### Directions
Repeat the records below exactly, leaving out any pictures.
┌─ Recorded data
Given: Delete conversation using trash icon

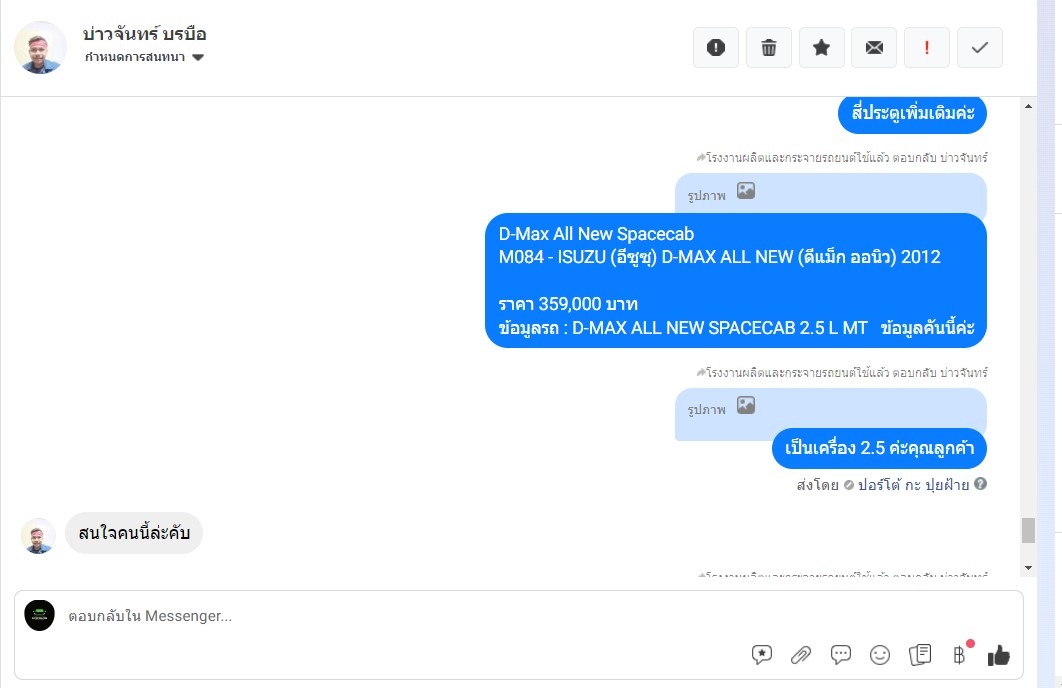Looking at the screenshot, I should [x=769, y=47].
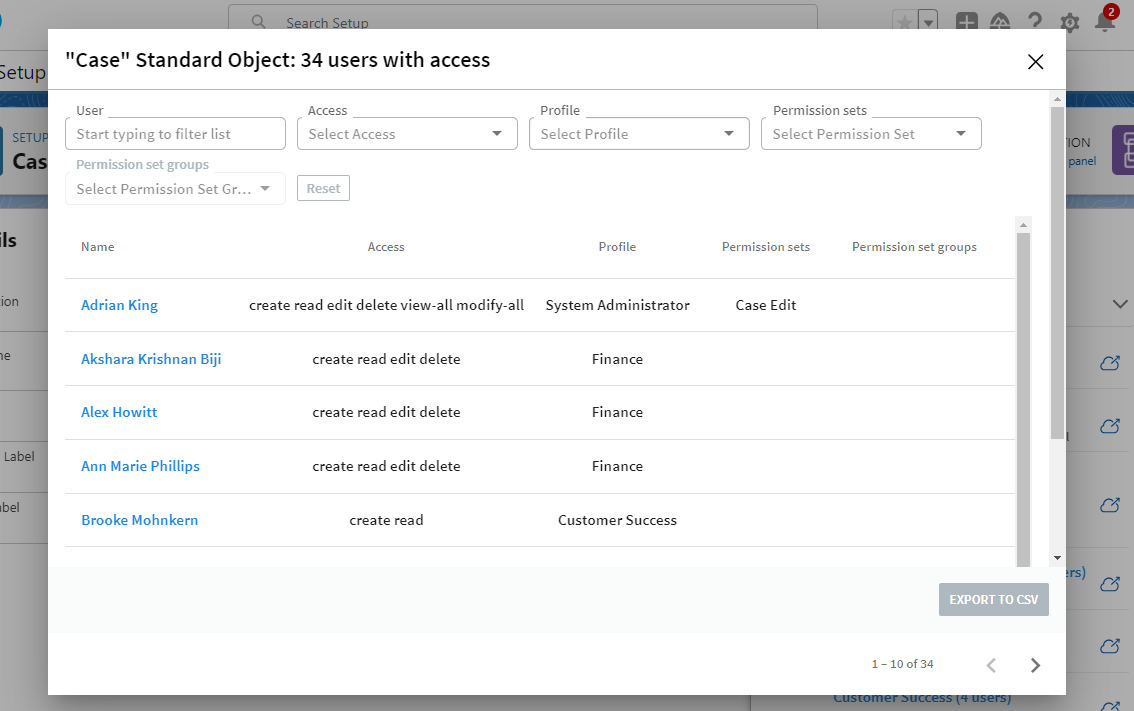Open Brooke Mohnkern's user record

point(139,520)
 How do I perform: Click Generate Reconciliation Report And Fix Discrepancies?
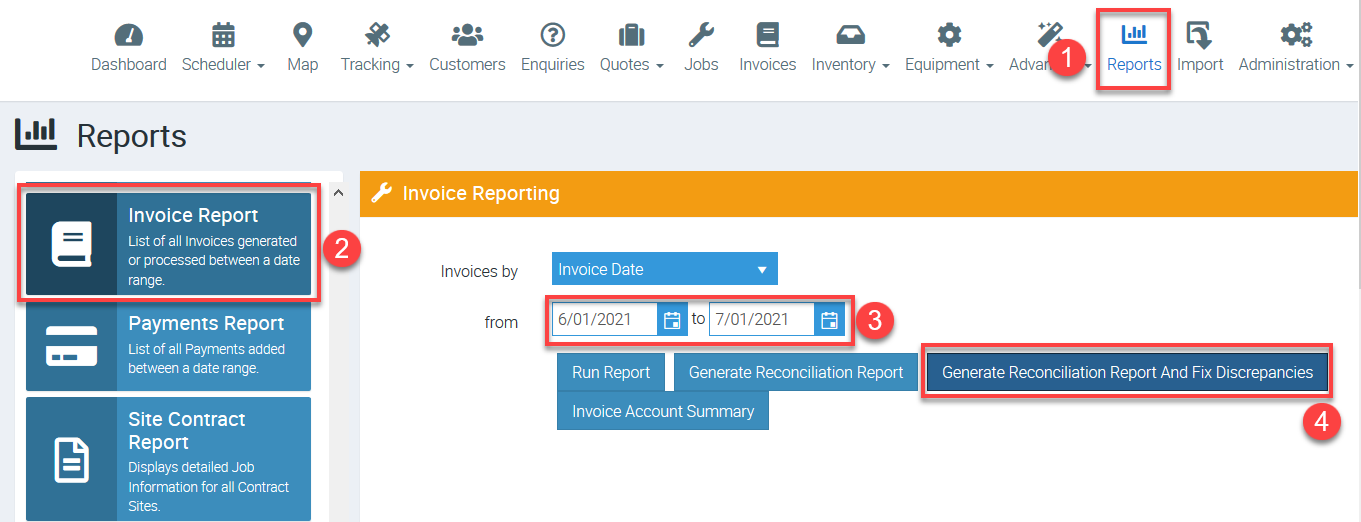coord(1127,373)
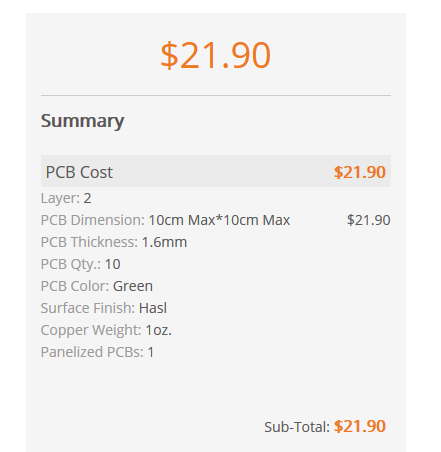Select the Layer: 2 line
Image resolution: width=441 pixels, height=452 pixels.
[66, 198]
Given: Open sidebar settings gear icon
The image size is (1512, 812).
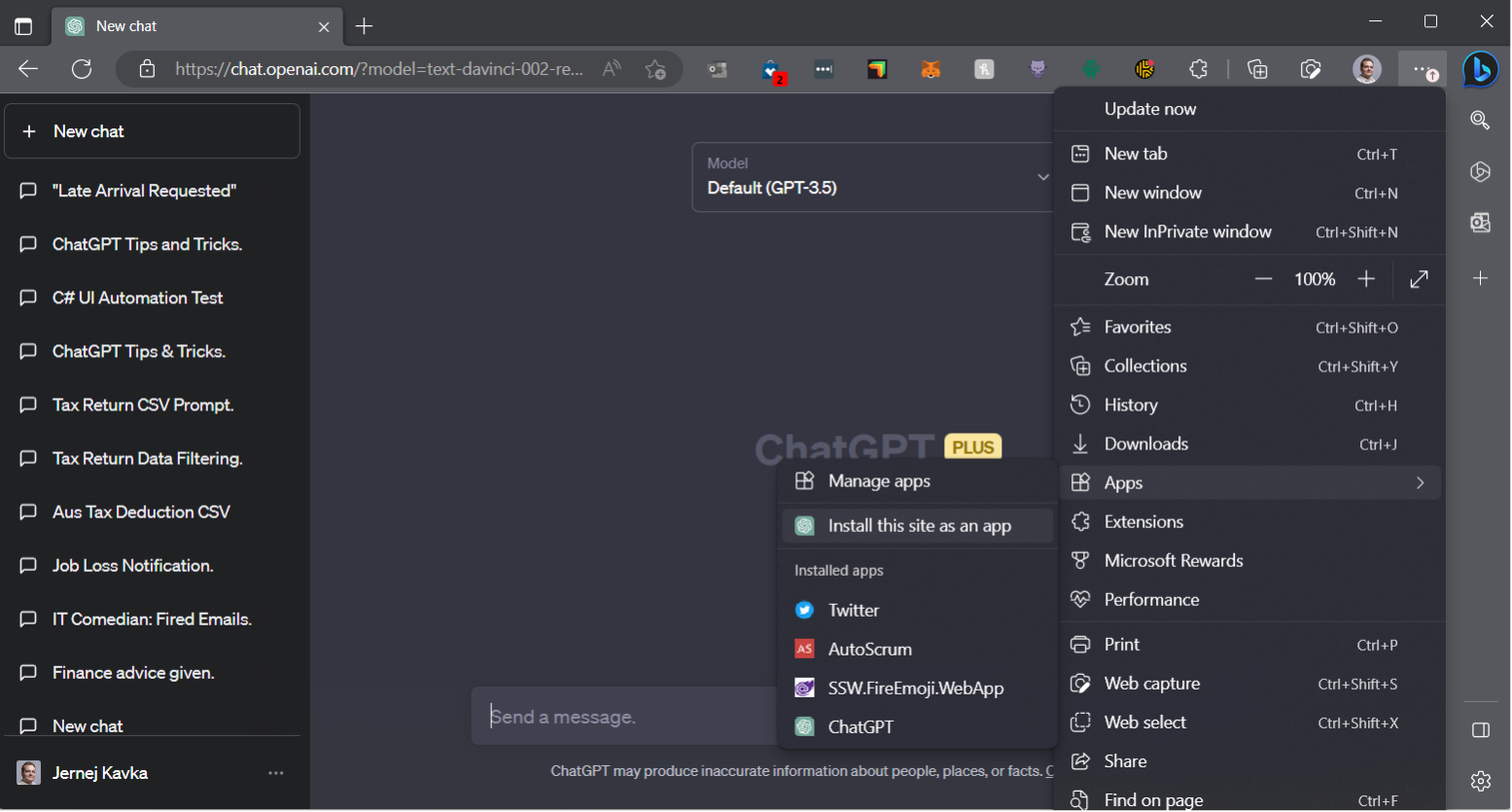Looking at the screenshot, I should pyautogui.click(x=1480, y=780).
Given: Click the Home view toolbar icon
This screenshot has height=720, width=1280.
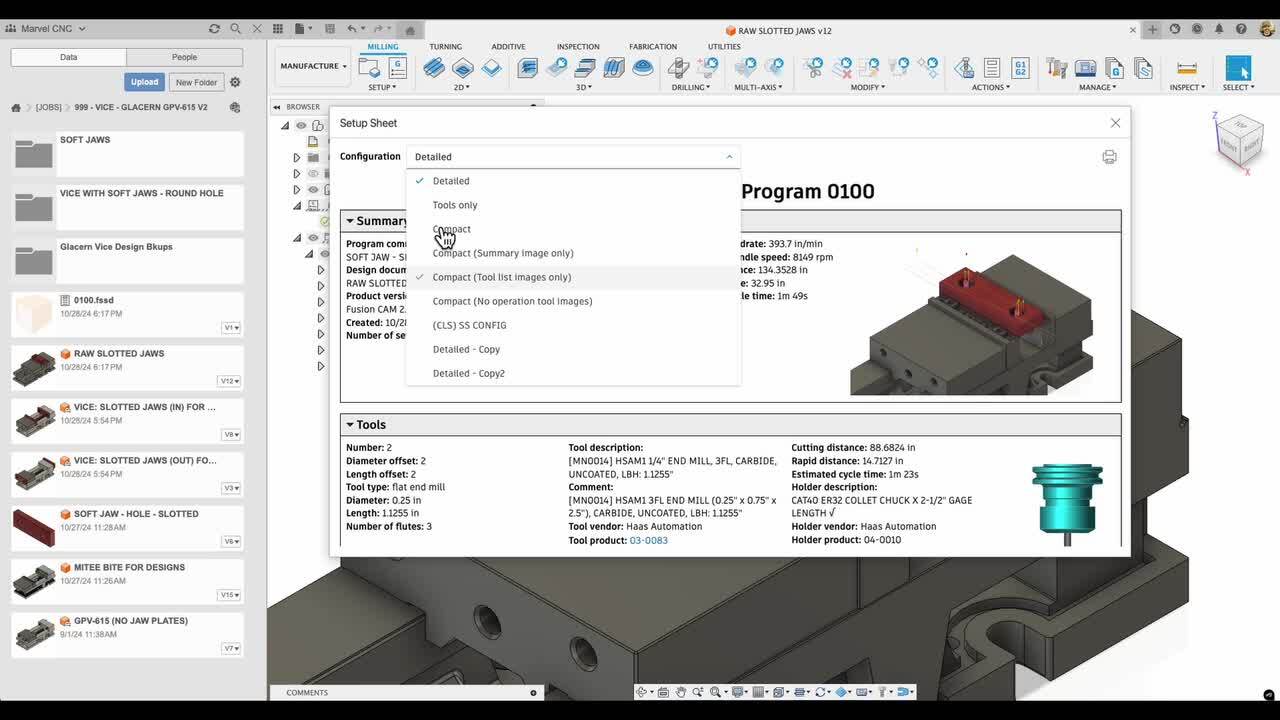Looking at the screenshot, I should coord(409,29).
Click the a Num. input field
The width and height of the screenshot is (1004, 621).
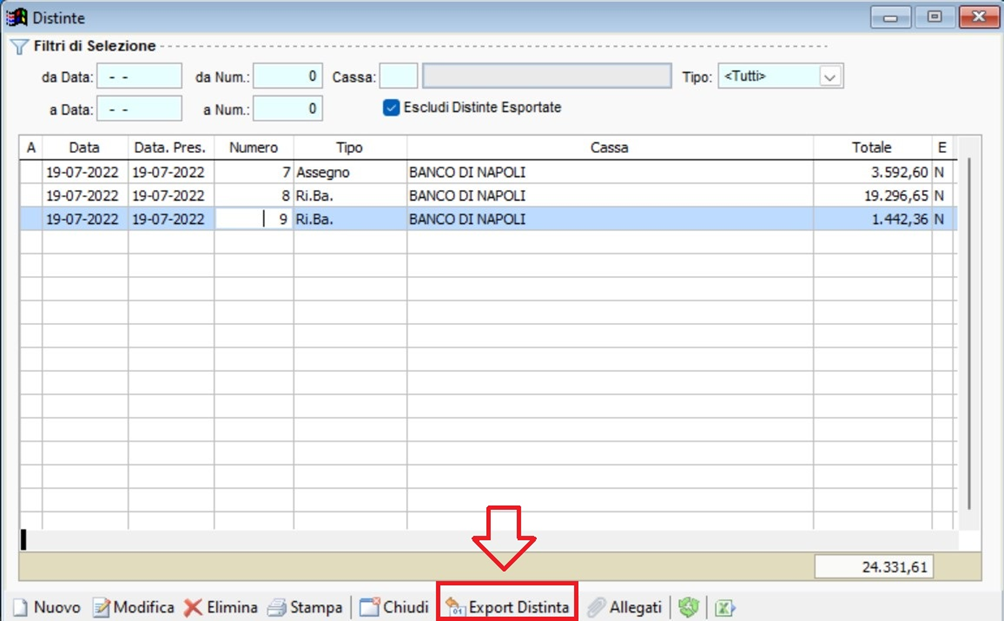287,108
└─
### Result
Given: Delete conversation using trash icon

Looking at the screenshot, I should [x=769, y=47].
Open Brooke Mohnkern's user record

point(139,520)
 How do I perform: Click Generate Reconciliation Report And Fix Discrepancies?
coord(1127,373)
Select the Layer: 2 line
Image resolution: width=441 pixels, height=452 pixels.
[66, 198]
Given: Open sidebar settings gear icon
The image size is (1512, 812).
Looking at the screenshot, I should pyautogui.click(x=1480, y=780).
Given: Click the Home view toolbar icon
This screenshot has height=720, width=1280.
Looking at the screenshot, I should coord(409,29).
Click the a Num. input field
The width and height of the screenshot is (1004, 621).
287,108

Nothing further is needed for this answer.